== Data listing ==

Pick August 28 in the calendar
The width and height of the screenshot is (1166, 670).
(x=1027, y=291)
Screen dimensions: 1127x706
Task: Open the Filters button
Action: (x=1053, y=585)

===
== Data listing ==

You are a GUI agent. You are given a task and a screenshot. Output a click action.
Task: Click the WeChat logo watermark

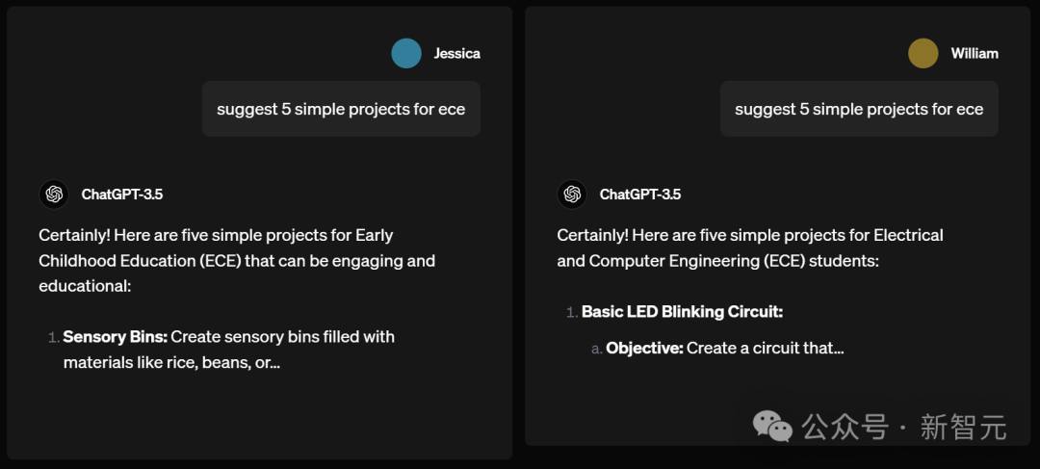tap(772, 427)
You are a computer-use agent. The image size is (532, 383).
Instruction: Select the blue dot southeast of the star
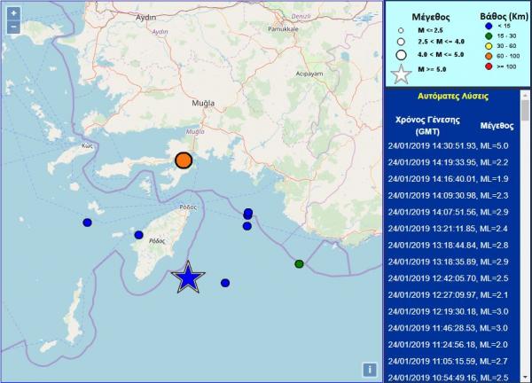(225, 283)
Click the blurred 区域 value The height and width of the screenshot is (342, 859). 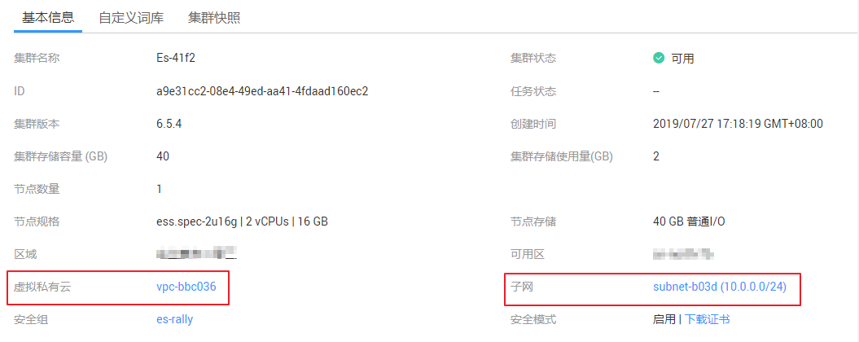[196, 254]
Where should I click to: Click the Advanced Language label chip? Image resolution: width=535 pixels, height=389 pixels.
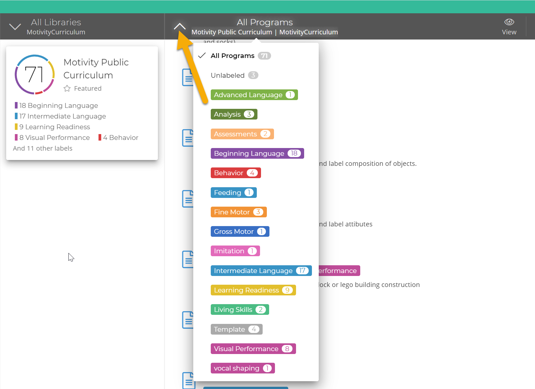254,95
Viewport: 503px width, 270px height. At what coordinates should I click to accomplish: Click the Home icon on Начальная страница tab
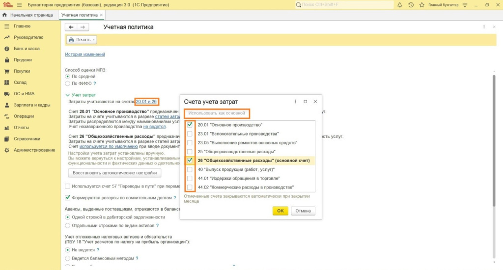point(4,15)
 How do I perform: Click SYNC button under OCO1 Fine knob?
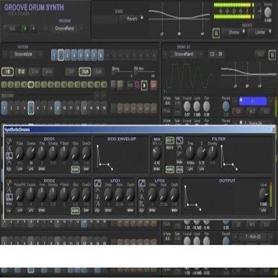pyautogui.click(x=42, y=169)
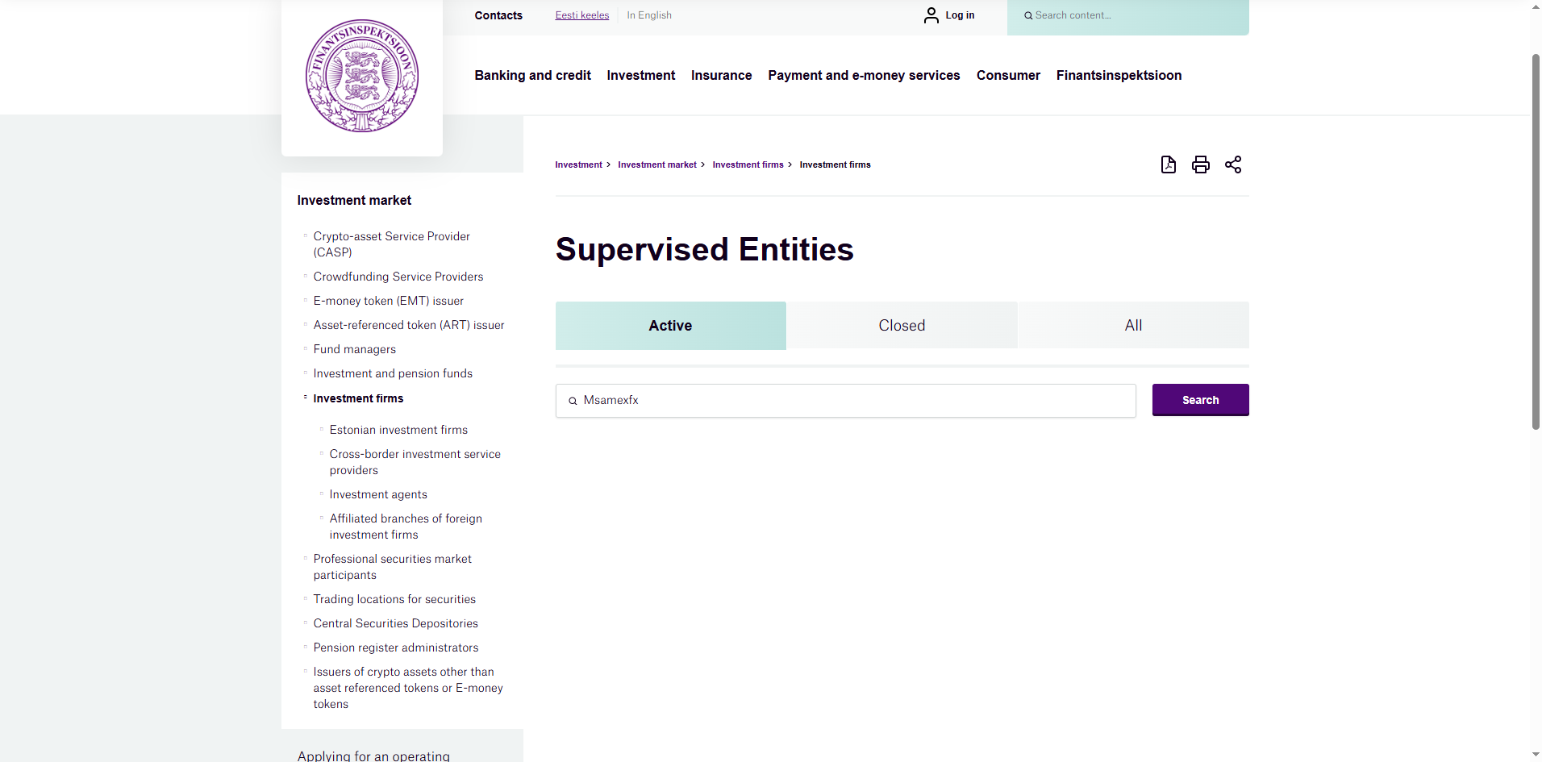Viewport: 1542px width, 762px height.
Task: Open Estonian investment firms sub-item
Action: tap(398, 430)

===
== Data listing ==

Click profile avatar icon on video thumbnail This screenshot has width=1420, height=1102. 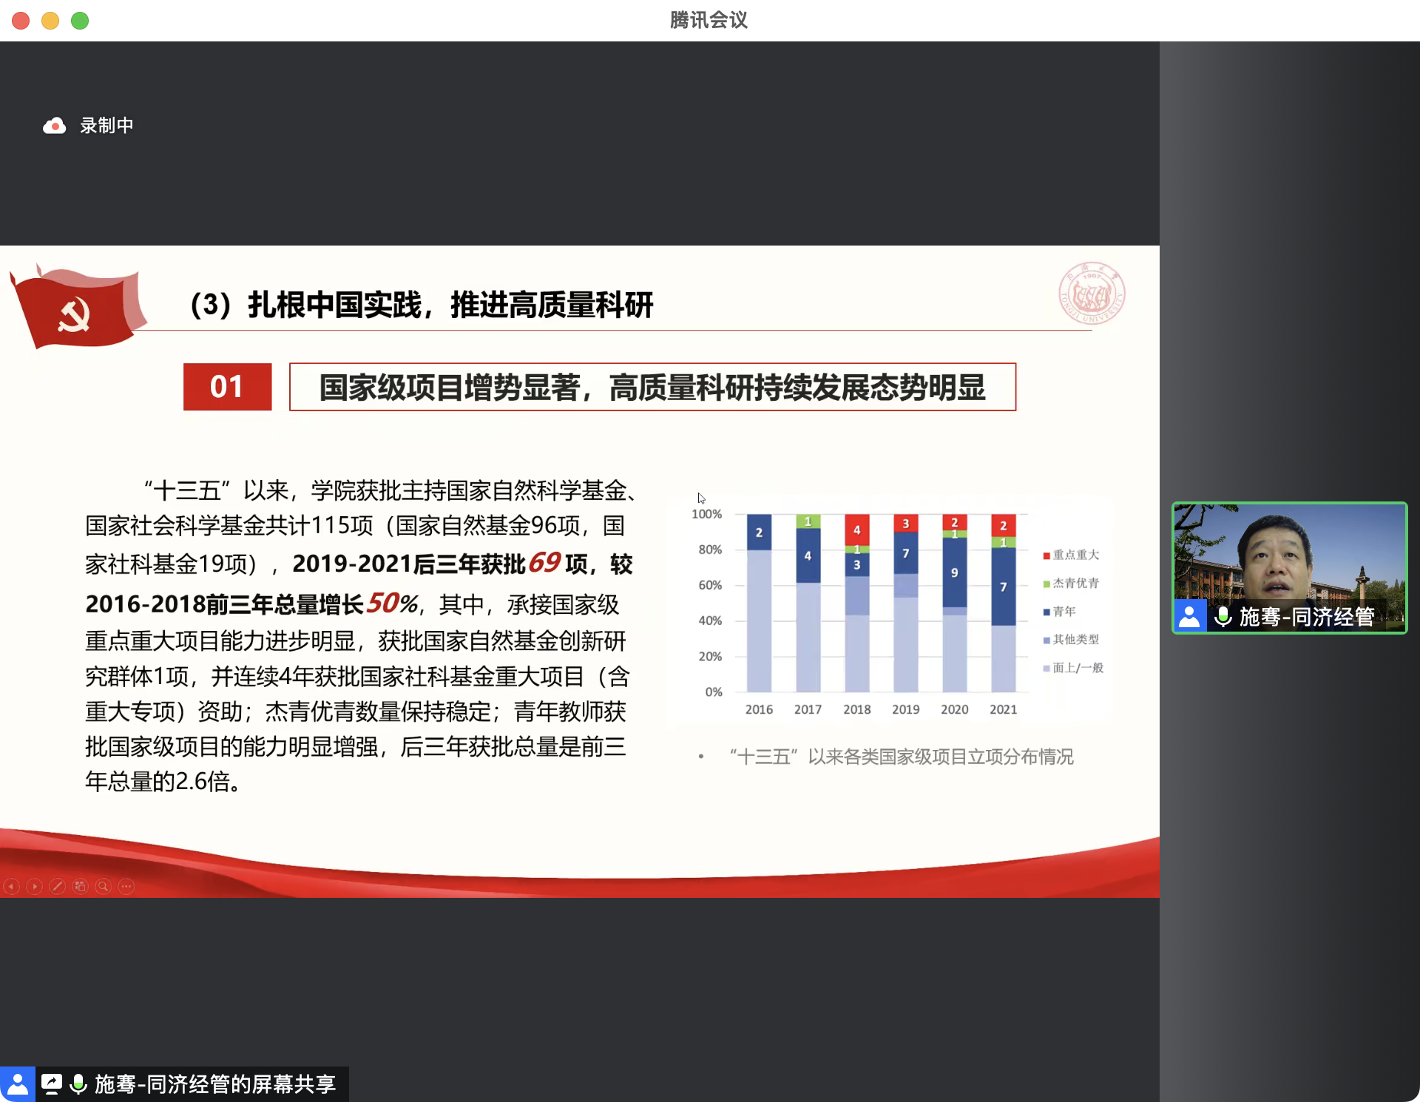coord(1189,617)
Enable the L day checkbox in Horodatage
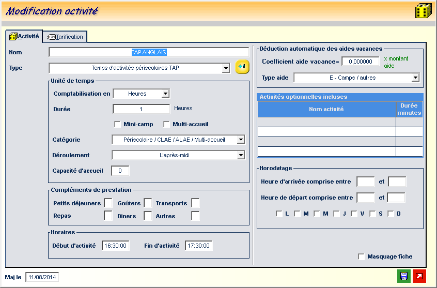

===

Return the lines of the rows from the one containing "Where should I" through the one containing "Action: tap(398, 430)", both included, copied character for character. Omit the pictures.

*Exercise solution:*
Where should I click to: Click the Advanced Language label chip? Image resolution: width=535 pixels, height=389 pixels.
254,95
Viewport: 503px width, 270px height. At what coordinates should I click to accomplish: Click the Home icon on Начальная страница tab
point(4,15)
 How do I perform: Click SYNC button under OCO1 Fine knob?
pyautogui.click(x=42, y=169)
Viewport: 1542px width, 762px height.
Task: Open Estonian investment firms sub-item
Action: tap(398, 430)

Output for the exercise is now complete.